Clinically, the lesions of NC may present shortly after birth or may develop during early childhood (most commonly before the age of 10 years) (5). Growth of the lesions appears to be proportional to age, but may be accelerated during puberty due to the increase in eccrine and sebaceous secretions (4). NC is characterized by multiple asymptomatic dilated follicular openings with dark keratinous plugs resembling comedo-like lesions in a linear, unilateral distribution along Blaschko’s lines or presenting as a circumscribed plaque. Occasionally, it may associate with bacterial infections, drainage, cyst formation, and scarring, which is an inflammatory subtype of NC (6). The lesions are most commonly located on the face, neck, trunk and upper extremities. Involvement of the palms, soles and genitals has also been reported. However, involvement of the scalp is extremely rare (2, 6–8). Histology typically reveals grouped immature follicles with dilated keratin-filled invagination of the epidermis, devoid of hair shafts or well-formed sebaceous glands (7). Immunohistochemical findings showed an increased expression of proliferating cell nuclear antigen (PCNA), intercellular adhesion molecule-1(ICAM-1), HLA-DR and CD68 (9). Clinical differential diagnosis includes acne conglobata, naevus sebaceous, epidermal naevi, Favre-Racouchot syndrome and familial dyskeratotic comedones.
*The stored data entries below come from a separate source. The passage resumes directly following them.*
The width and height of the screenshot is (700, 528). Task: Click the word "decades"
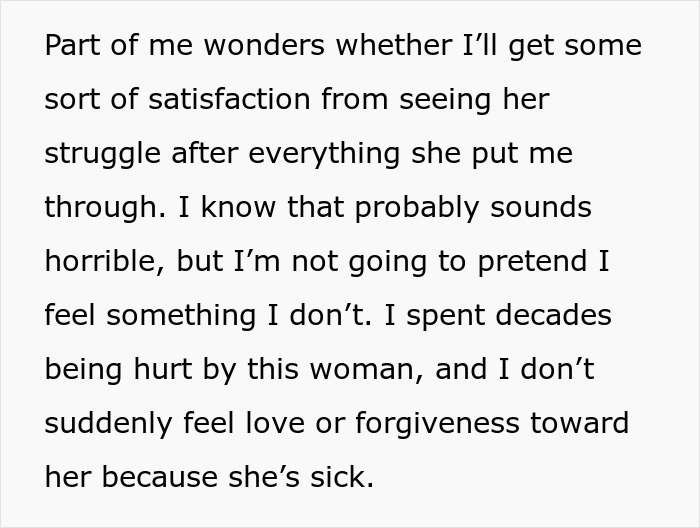pos(553,315)
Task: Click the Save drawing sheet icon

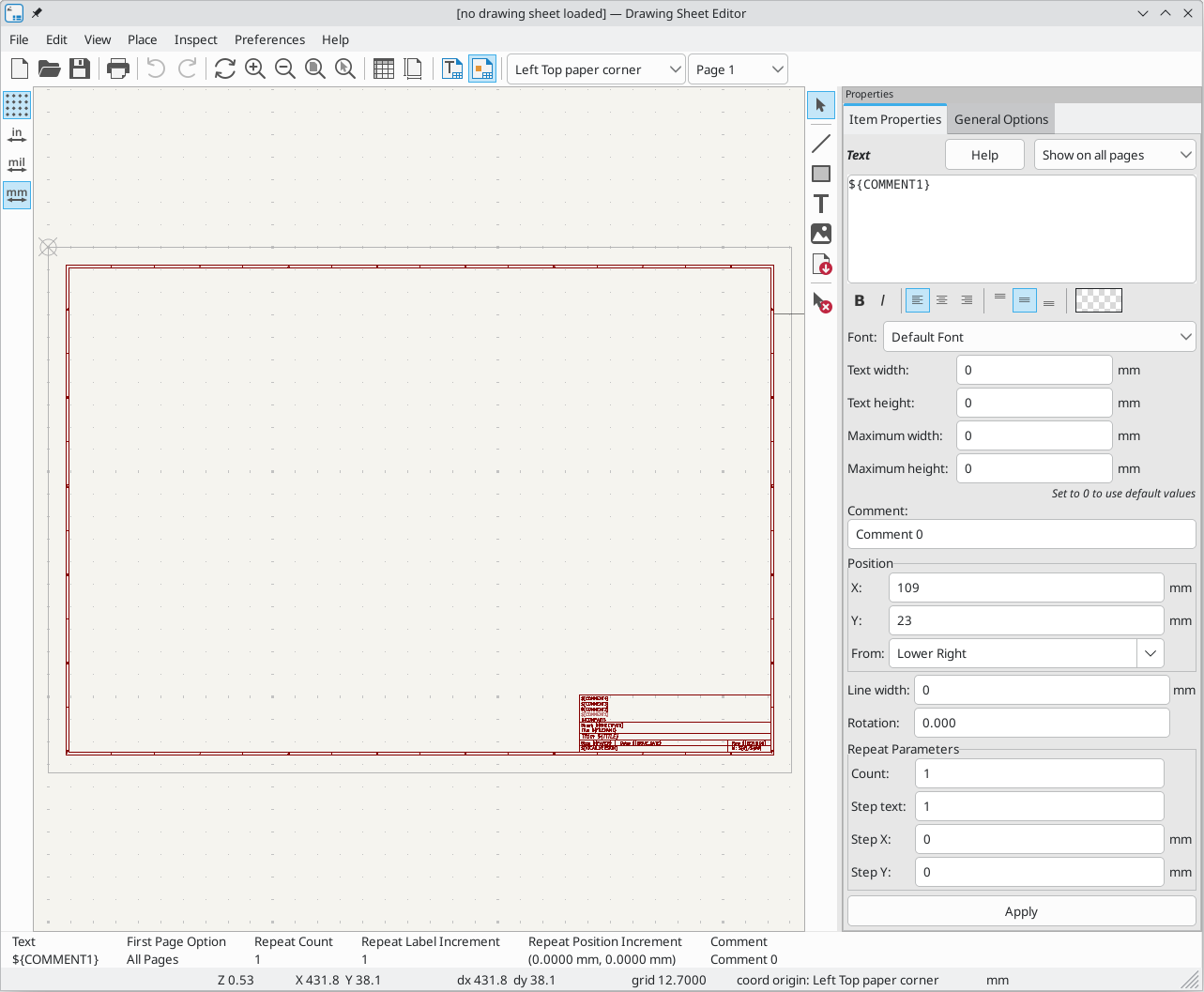Action: (80, 69)
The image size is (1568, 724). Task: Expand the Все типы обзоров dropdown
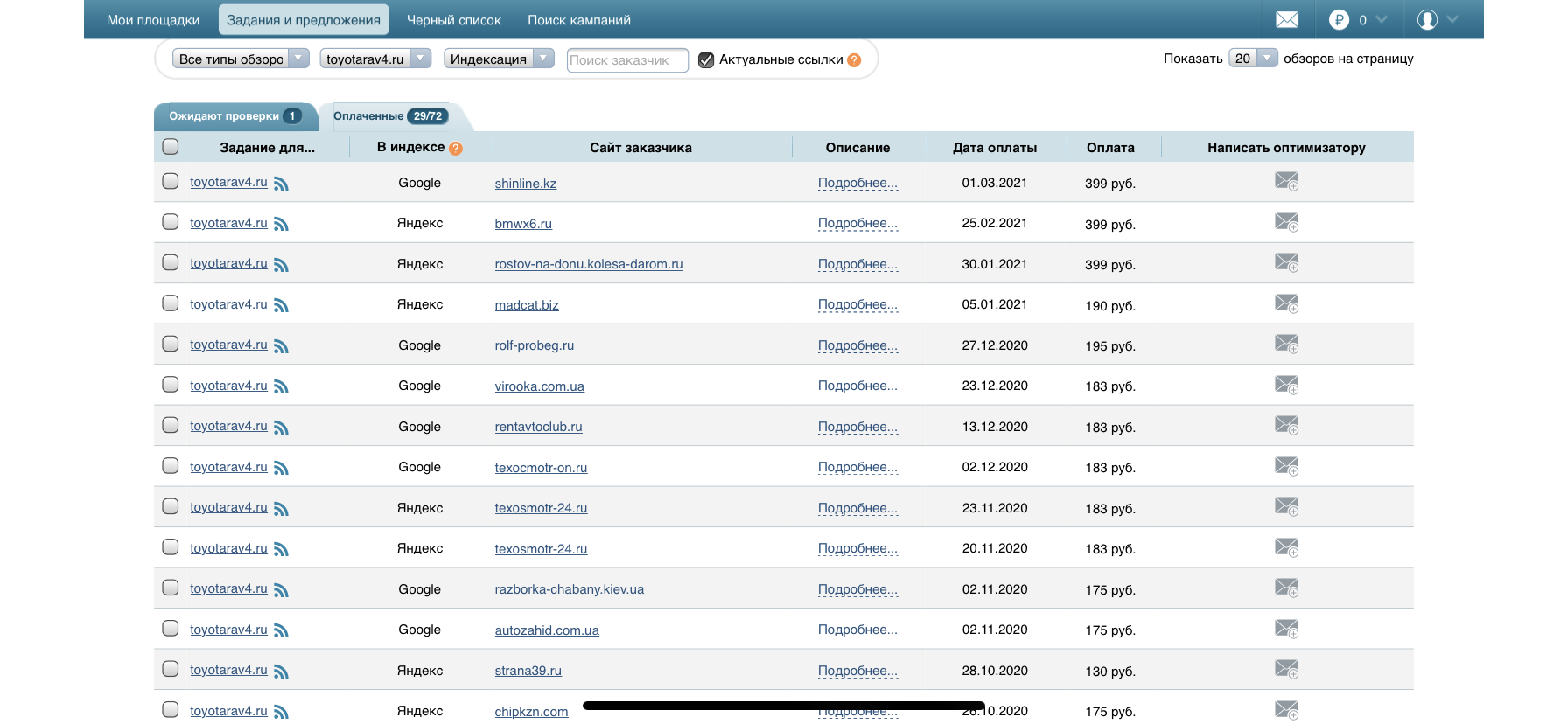tap(241, 59)
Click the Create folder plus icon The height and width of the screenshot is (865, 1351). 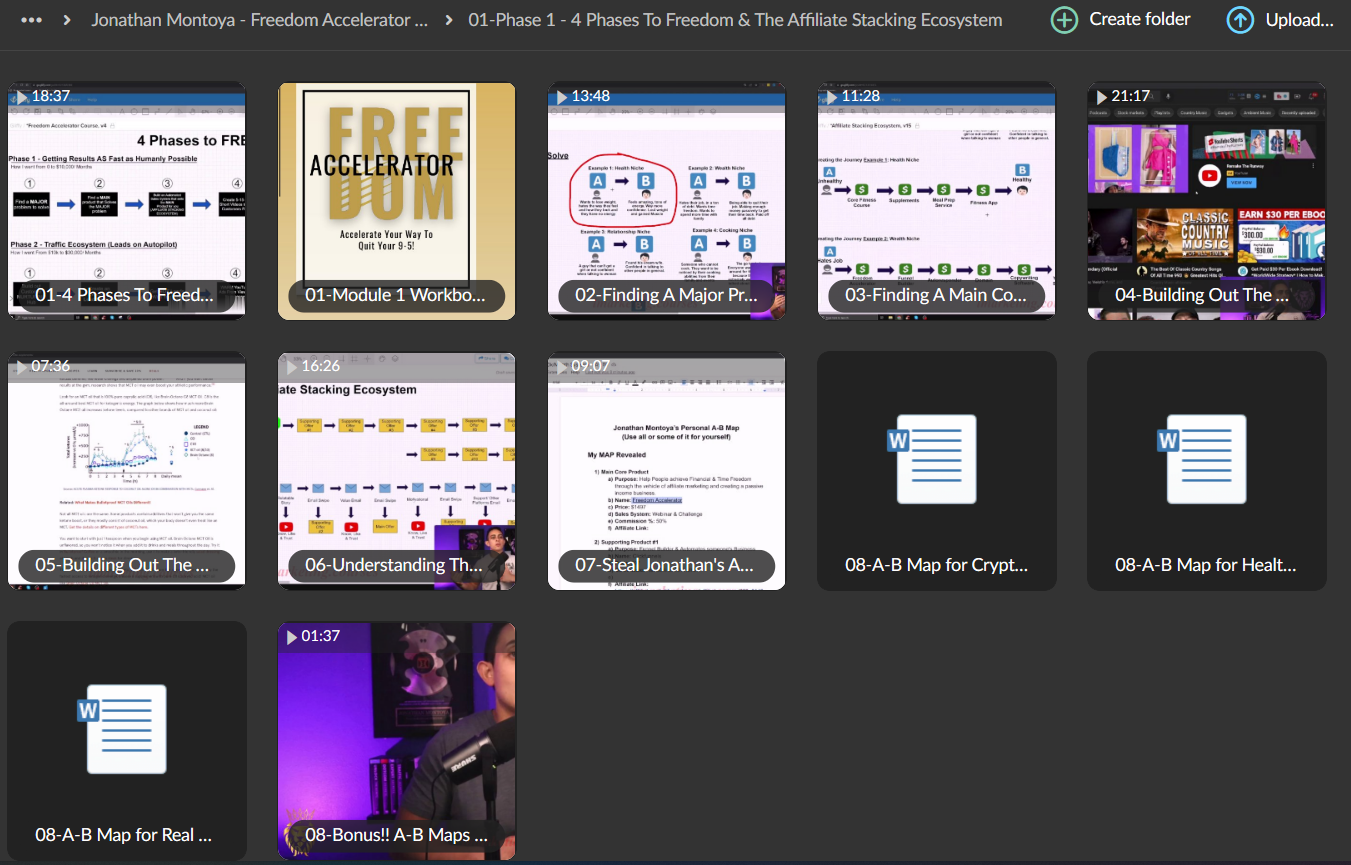(1064, 20)
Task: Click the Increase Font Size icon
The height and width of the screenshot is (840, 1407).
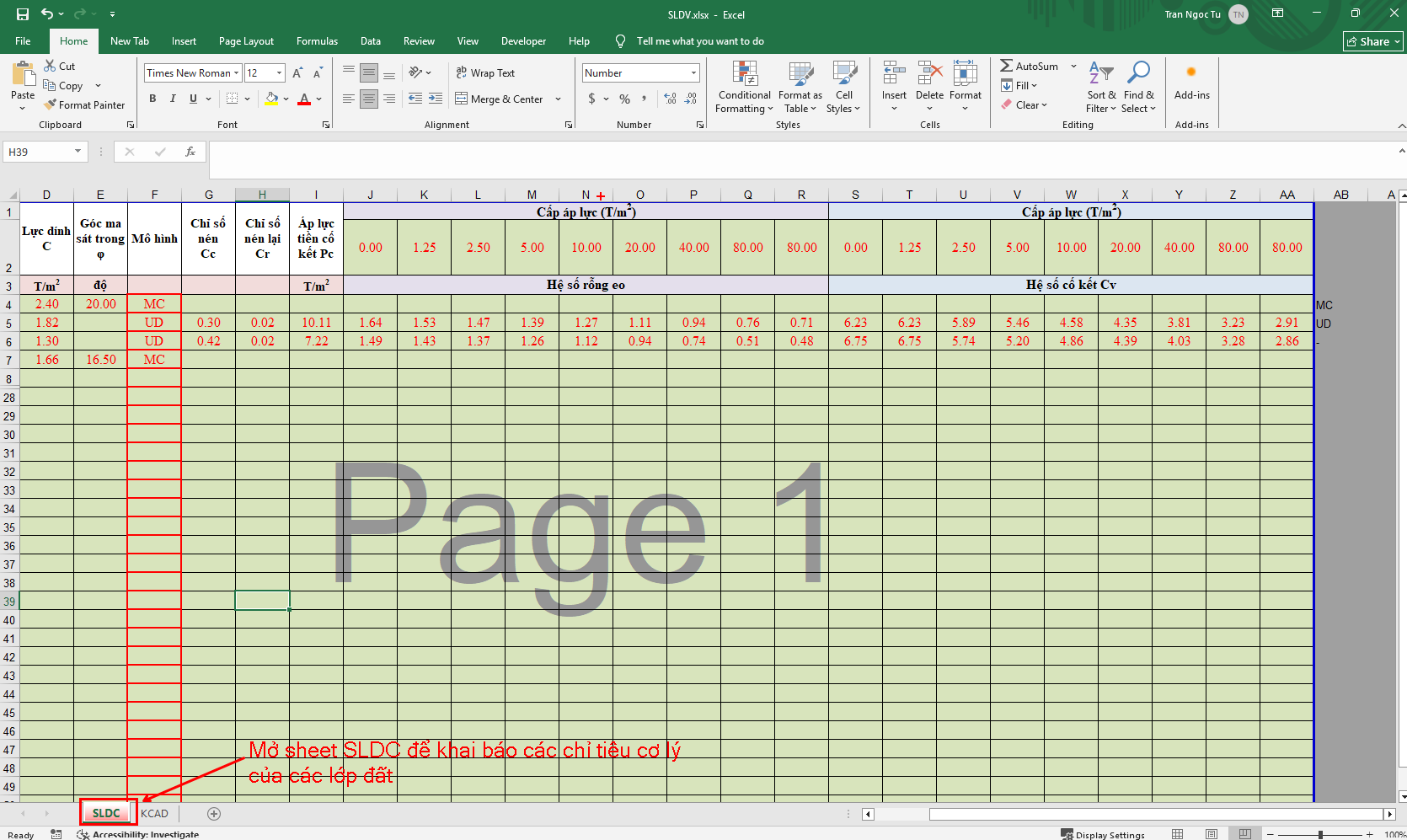Action: tap(297, 73)
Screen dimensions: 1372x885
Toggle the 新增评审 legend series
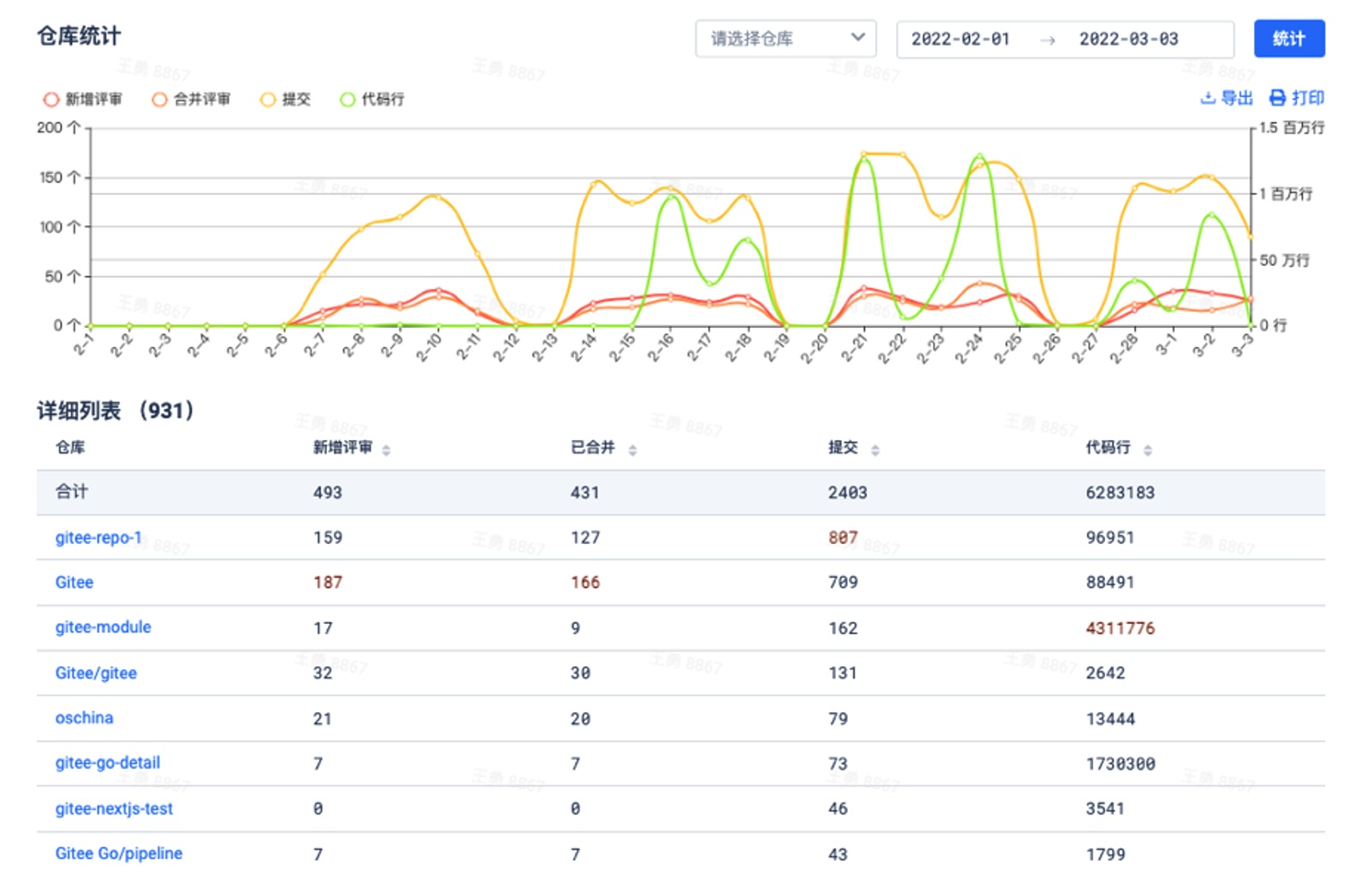click(52, 100)
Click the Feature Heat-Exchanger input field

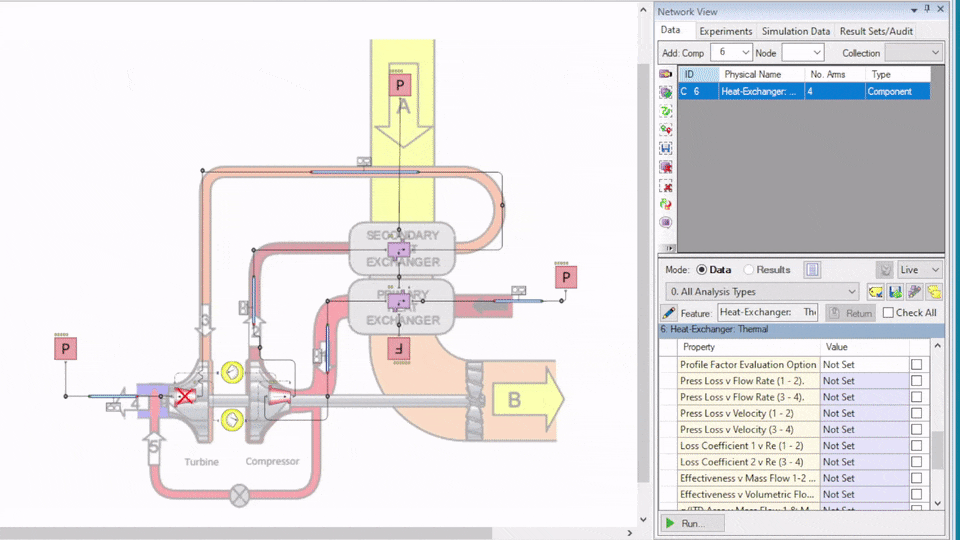(x=768, y=313)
NC are thought to be have a benign course, but association with squamous cell carcinoma has been reported recently; thus surgical treatment or close monitoring of these patients is recommended (10). Other treatment options include systemic retinoids, topical therapy (retinoic acid, salicylic acid, 12% ammonium lactate) and ablative laser treatment (ultrapulse carbon-dioxide lasers, erbium-YAG lasers, 1450-nm diode laser), which have been used with various success (5, 8).